According to the saltwater disposal well text, when did the EPA award the Texas Railroad Commission primary enforcement responsibility over oil and gas injection and disposal wells?

Page:
>> BEGIN
Saltwater Disposal Well

Straightforward Operation- Saltwater Disposal Wells

Introduction…Due to our current opportunity in acquiring Saltwater disposal Wells, further discussion of the topic is appropriate.  So, what is the difference between injection wells and disposal wells?

Disposal wells may be used to inject mineralized water produced with oil and gas into underground zones for the purpose of safely and efficiently disposing of the fluid. Typically, the underground interval is one that is not productive of oil and gas. In some cases, however, the disposal interval is a productive zone from which oil or natural gas has been produced or is currently produced. In either case, the disposal interval must be sealed above and below by unbroken, impermeable rock layers.

Injection wells inject fluids into a reservoir for the purpose of enhanced oil recovery from the reservoir. The vast majority of wells in Texas are injection wells. Operators use injection wells to increase or maintain pressure in an oil field that has been depleted by oil production and also to displace or sweep more oil toward producing wells. This type of secondary recovery is sometimes referred to as waterflooding.

Why Texas is so great…Texas is the nation’s number one oil and gas producer with more than 294,543 active oil and gas wells statewide according to oil and gas well proration schedules (as of September 2016). Injection and disposal wells are also located throughout the state to improve oil and gas recovery and to safely dispose of the produced water and hydraulic fracturing flowback fluid from oil and gas wells.

Texas has more than 54,700 permitted oil and gas injection and disposal wells with approximately 35,915 currently active as of September 2016. Of these 35,915 active injection and disposal wells, about 7,482 are wells that are used for disposal, the remainder (about 28,433) are injection wells.

Operators requirements...Operators are required to follow the Texas Railroad Commission (Commission) disposal regulations administered by the agency’s Technical Permitting Section – Underground Injection Control (UIC) Program. Underground Injection Control is a program that is federally delegated by the U.S. Environmental Protection Agency (EPA) to Texas, and it follows national guidelines under the federal Safe Drinking Water Act for surface and groundwater protection. EPA awarded the Commission primary enforcement responsibility over oil and gas injection and disposal wells on April 23, 1982.

In conclusion…Disposal wells ( our current focus)  are not terribly complicated as compared to oil and gas exploration and development.  Nevertheless, certrain requirements of the Texas Railroad Commission are required.  The Commission is oneof the first agencies our team contacts during due dilegence on any future saltwater well purchase is the Commission.
>> END
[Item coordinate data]
>> BEGIN
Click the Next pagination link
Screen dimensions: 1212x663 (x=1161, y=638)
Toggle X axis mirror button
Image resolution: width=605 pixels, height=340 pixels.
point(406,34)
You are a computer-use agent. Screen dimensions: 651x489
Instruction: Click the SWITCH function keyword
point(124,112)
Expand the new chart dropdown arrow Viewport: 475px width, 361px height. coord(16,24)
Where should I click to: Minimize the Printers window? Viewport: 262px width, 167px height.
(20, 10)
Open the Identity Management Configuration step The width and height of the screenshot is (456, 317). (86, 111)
>> END
>> BEGIN
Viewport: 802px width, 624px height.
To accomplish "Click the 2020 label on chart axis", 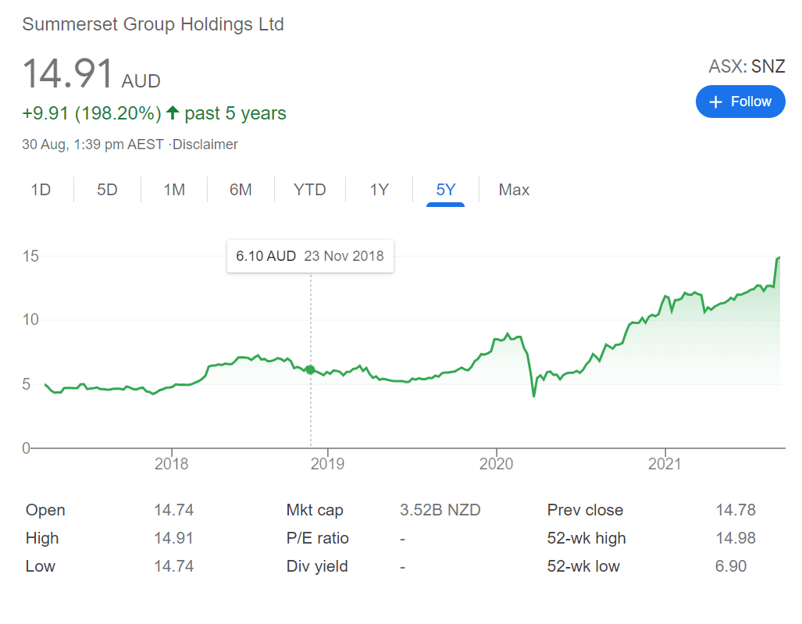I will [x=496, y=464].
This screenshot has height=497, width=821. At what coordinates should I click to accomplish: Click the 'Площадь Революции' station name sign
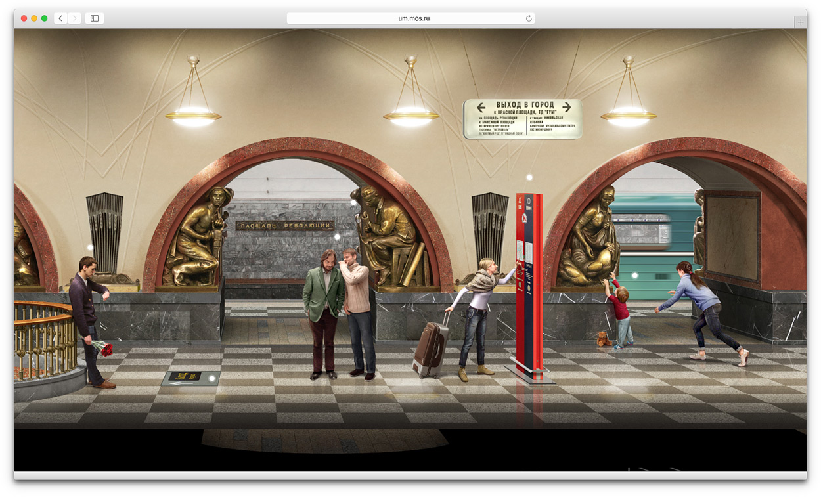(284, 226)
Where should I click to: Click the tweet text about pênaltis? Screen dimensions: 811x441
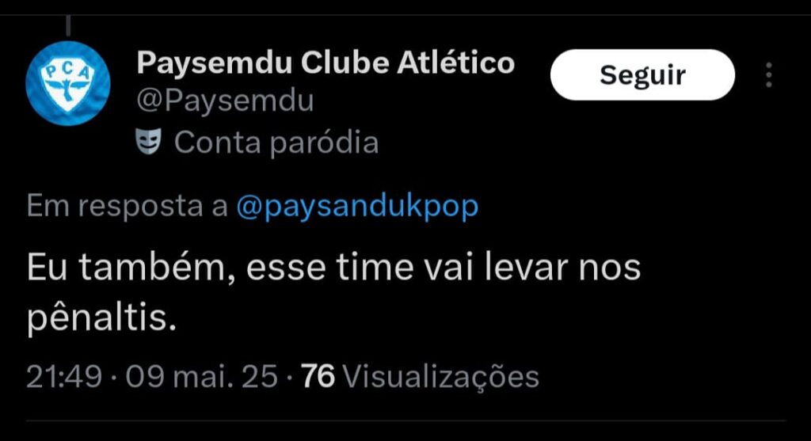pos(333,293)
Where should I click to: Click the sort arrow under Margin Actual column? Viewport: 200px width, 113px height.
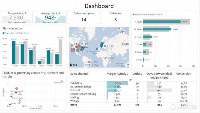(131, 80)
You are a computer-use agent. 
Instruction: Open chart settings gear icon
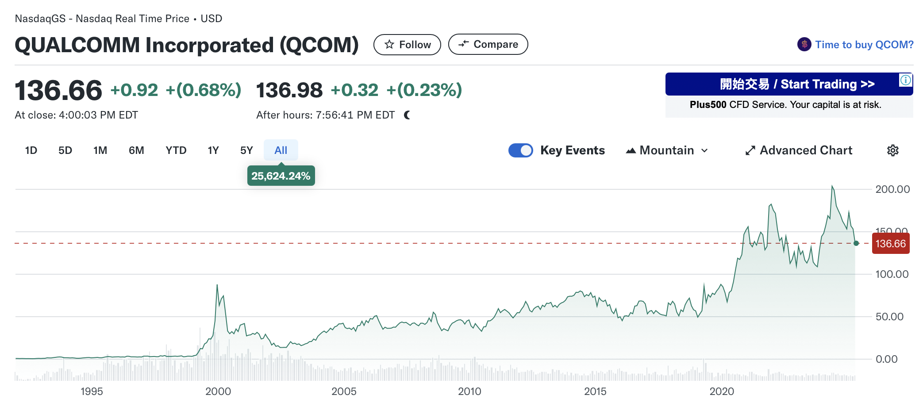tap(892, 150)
>> END
Complete response:
April 23, 1982.